Draft of decorators to automatically map DataFrame columns to base objects for plotting.

tacaswell · 2015-06-07T20:14:34Z

@jenshnielsen You are a hero for sorting out all of the doc related formatting issues.

tacaswell · 2015-06-07T20:32:54Z

@matplotlib/developers I would like to talk about this in my scipy talk, any feed back would be appreciated.

efiring · 2015-06-07T20:45:14Z

lib/matplotlib/cbook.py

+
+
+def apply_args_mapping(ax, func, data, map_targets, *args, **kwargs):
+    args = tuple(data[k] for k in map_targets) + args


Why are you using the values attribute for the kwargs cases but not for the args cases?

Oversight, but I am not fully sure which way is better. .values gets us a numpy array full-stop, but just [] gets use a Series which more-or-less behave like a numpy array.

Not using .values also means that these decorators will work with dicts of numpy arrays. It might be better to use np.asarray.
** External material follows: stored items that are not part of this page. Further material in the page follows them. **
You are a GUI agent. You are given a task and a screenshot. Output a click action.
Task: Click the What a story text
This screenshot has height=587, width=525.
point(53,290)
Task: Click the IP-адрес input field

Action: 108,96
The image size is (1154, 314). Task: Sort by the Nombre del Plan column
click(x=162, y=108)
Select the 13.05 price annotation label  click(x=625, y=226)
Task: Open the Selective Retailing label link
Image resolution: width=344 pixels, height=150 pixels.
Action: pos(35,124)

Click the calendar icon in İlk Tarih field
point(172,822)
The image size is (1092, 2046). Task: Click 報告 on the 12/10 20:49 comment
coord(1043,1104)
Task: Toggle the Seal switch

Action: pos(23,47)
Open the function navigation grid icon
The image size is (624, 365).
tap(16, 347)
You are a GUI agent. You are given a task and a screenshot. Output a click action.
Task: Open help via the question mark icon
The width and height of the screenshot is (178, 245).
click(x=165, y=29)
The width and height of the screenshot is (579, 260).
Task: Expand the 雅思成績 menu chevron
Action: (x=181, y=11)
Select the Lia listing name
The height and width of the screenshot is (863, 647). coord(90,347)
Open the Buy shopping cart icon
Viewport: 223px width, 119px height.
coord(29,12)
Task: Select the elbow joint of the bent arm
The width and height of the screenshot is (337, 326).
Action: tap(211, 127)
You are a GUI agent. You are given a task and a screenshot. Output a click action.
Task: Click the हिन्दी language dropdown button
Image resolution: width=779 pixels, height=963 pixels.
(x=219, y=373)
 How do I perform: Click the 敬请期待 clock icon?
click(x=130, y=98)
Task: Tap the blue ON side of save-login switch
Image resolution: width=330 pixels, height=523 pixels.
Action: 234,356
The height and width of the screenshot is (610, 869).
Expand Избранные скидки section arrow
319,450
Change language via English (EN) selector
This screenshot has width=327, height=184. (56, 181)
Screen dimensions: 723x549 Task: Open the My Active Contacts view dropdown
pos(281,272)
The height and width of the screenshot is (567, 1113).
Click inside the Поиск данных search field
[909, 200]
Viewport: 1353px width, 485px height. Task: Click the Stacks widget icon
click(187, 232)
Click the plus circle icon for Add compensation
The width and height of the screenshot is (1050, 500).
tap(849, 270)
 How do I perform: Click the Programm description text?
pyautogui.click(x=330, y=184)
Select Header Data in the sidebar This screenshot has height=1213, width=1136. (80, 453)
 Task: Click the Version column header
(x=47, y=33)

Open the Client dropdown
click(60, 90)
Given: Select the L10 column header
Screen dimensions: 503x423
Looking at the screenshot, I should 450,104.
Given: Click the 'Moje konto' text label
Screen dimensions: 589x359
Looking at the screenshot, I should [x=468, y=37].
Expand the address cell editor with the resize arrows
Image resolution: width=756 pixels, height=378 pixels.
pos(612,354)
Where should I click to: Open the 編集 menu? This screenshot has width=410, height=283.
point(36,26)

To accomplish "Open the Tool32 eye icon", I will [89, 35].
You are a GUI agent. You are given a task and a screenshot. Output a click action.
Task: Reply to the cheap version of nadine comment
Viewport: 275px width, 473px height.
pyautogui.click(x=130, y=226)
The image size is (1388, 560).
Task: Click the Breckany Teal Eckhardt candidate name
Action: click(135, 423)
Omitting .values also means it will work with a numpy structured array; but I'm not sure if there would be any point in this.
Maybe use np.asanyarray in case something might yield a masked array?
I presume with a DataFrame, missing data will end up as NaN after conversion, correct?

I think it is always NaN internally in pandas and they don't do masking/sparse at all

tacaswell · 2015-06-07T21:07:31Z

These decorators + #4488 should make it easy to wrap non-pandas aware functions to play nicely with their new pipe method.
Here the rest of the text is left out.